Graceful failover and fault tolerance are vital for mission-critical applications that require high availability. Such resilience is usually achieved through a number of hardware, operating system, and application software mechanisms.

DCOM provides basic support for fault tolerance at the protocol level. A sophisticated pinging mechanism, described in Section 0, "Shared Connection Management Between Applications," detects network and client-side hardware failures. If the network recovers before the timeout interval, DCOM reestablishes connections automatically.

DCOM makes it easy to implement fault tolerance. One technique is the referral component introduced in the previous section. When clients detect the failure of a component, they reconnect to the same referral component that established the first connection. The referral component has information about which servers are no longer available and automatically provides the client with a new instance of the component running on another machine. Applications will, of course, still have to deal with error recovery at higher levels (consistency, loss of information, etc.).

With DCOM's ability to split a component into a server side and a client side, connecting and reconnecting to components, as well as consistency, can be made completely transparent to the client.

Example: Microsoft's Transaction Server ("Viper") provides a generic mechanism for handling consistency at the application level. Combining multiple method invocations into atomic transactions guarantees consistency and makes it easier for applications to avoid loss of information.

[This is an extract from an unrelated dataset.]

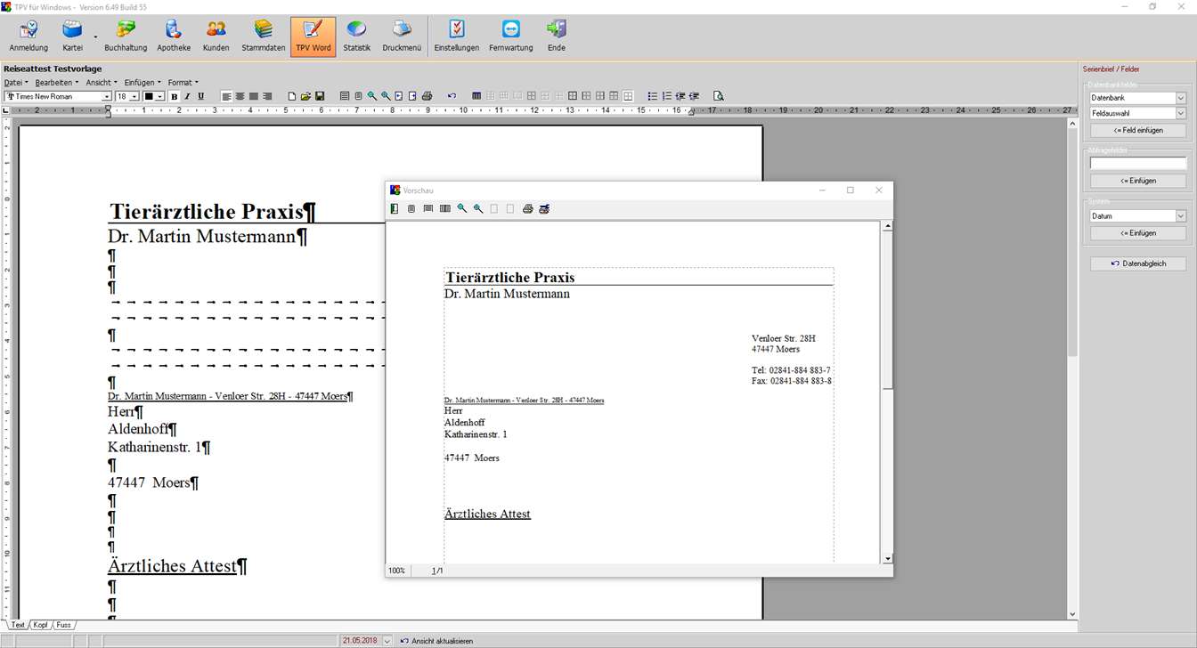Open the Einfügen menu
Screen dimensions: 1197x648
click(x=143, y=83)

Figure 15 - Distributed component for fault-tolerance

Another technique is commonly referred to as "hot backup." Two copies of the same server component run in parallel on different machines, processing the same information. Clients can explicitly connect to both machines simultaneously. DCOM's "distributed components," make this action completely transparent to the client application by injecting server code on the client-side, which handles the fault-tolerance. Another approach would use a coordinating component running on a separate machine, which issues the client requests to both server components on behalf of the client.

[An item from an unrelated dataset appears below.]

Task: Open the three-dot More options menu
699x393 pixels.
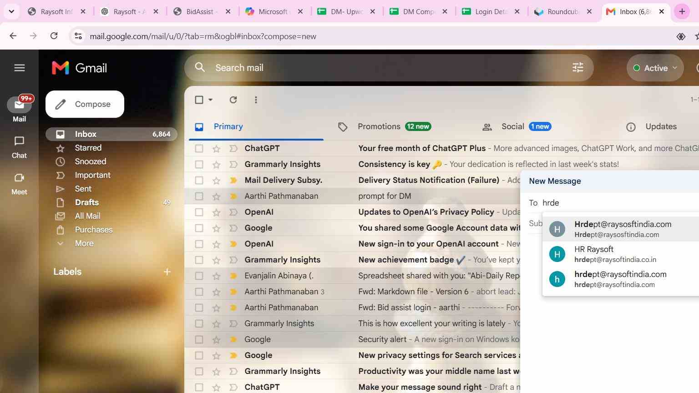Action: point(256,100)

A failover attempts to "migrate" a server component from one machine to the other when errors occur. This approach is used by the first release of Windows NT Clusters, but it can also be implemented at the application level. DCOM's "distributed components" make it easier to implement this functionality and shields clients from the details.

DCOM makes implementing sophisticated fault-tolerance techniques easier. Details of the solution can be hidden from clients using DCOM's "distributed components," which run part of the component in the client process. Developers can enhance their distributed application with fault-tolerance features without changing the client component or even reconfiguring the client machine.